CHSU team had to address these challenges quickly, head-on. To move online, the CHSU team implemented the following plans: 

  1. The digital readiness plan: CHSU team came up with a digital readiness plan to help their students and faculty members move to the virtual environment quickly. A bigger component of this plan was to get faculty members familiar with InteDashboard and Zoom. This was achieved through online faculty training workshops. Faculty members were provided in-house training. The InteDashboard team also supported the educators by organizing group onboarding training sessions and online workshops, such as Flattening Online TBL Teaching Curve to help instructors move to online teaching effectively.
     
  2. Using co-facilitation as a strategy to train instructors: CHSU encouraged instructors to attend other instructors’ sessions and support them until everyone became comfortable with online teaching. Co-facilitation helped instructors new to TBL to get familiar with the entire TBL process. Once the instructor became well versed, then he/she could start facilitating sessions on their own. Having a co-facilitator, or even a couple of facilitators in the TBL class was helpful for instructors as it allowed instructors to visit breakout rooms during team discussions and to get a sneak peek of discussion points. This provided a structured idea to the instructor on how to lead the TRAT and application discussion.
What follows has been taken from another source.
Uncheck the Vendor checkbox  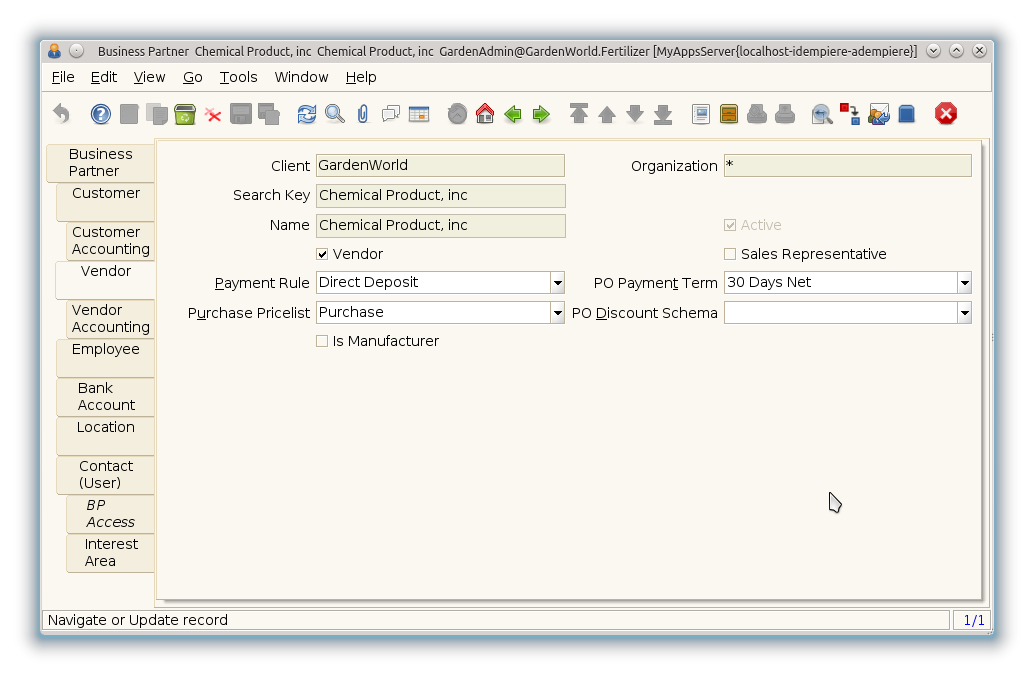(322, 254)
  3. Re-working on the facilitation skills: The CHSU team decided to re-work the facilitation skills to make sure that educators were able to facilitate comfortably. CHSU organized both internal and external faculty development activities to highlight the importance of facilitating, especially in a virtual environment. The facilitation screen on InteDashboard allowed instructors to lead the TRAT and application discussion in a consistent manner. This helped maintain the quality of instruction. Facilitating the classes using InteDashboard made sure that students didn’t feel a huge difference between a virtual class versus an in-person class.
  4. Building engagement using InteDashboard and Zoom: InteDashboard provides the digital immediate feedback to teams during the TRAT. The instructors get to see in real-time how the teams are performing. This is extremely useful data for an instructor as it allows the instructor to provide adequate information and explanations to teams and cover the knowledge gaps as much as possible. The instructor visits to the breakout rooms allow the instructor to keep note of areas that sparked the discussion. This helped the instructor in guiding the facilitation during the TBL session and allowed the instructor to ask probing question to drive further discussion.

The CHSU COM team implemented other steps as well to manage student expectations and drive cohesive team dynamics. The program continues to provide an optimal learning environment to best serve CHSU-COM’s Student Doctors. CHSU has been able to keep its promise of performance-based quality education even in these uncertain times.